Exercise:
Below is a set of entries. Print the line that contains "The height and width of the screenshot is (488, 815)." and every later line word for word, through the final one.

Stored items:
◆ ◆ ◆ ◆

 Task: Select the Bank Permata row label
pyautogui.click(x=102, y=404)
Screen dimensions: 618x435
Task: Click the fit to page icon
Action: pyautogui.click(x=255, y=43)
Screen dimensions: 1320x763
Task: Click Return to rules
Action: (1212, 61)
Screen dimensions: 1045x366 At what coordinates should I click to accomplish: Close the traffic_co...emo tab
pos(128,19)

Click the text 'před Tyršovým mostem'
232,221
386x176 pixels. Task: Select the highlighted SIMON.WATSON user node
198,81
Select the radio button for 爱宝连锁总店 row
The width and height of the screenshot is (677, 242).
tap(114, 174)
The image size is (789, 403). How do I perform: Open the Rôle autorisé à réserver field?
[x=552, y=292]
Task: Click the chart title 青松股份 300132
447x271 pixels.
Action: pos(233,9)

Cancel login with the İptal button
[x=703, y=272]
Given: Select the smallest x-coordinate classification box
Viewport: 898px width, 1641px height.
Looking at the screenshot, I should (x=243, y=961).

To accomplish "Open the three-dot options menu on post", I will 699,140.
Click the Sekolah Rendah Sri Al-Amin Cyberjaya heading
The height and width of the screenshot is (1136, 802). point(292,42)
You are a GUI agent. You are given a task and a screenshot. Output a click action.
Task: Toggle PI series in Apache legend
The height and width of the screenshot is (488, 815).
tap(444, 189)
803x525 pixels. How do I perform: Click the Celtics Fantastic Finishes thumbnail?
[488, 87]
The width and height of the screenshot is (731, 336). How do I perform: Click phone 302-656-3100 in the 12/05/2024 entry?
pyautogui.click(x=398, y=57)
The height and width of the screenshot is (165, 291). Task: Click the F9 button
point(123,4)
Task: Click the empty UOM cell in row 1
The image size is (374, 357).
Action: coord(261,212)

◆ ◆ ◆ ◆

Solution:
The height and width of the screenshot is (488, 815).
tap(444, 189)
803x525 pixels. How do I perform: Click the Celtics Fantastic Finishes thumbnail?
[488, 87]
The width and height of the screenshot is (731, 336). How do I perform: Click phone 302-656-3100 in the 12/05/2024 entry?
pyautogui.click(x=398, y=57)
The height and width of the screenshot is (165, 291). Task: Click the F9 button
point(123,4)
Task: Click the empty UOM cell in row 1
The image size is (374, 357).
Action: coord(261,212)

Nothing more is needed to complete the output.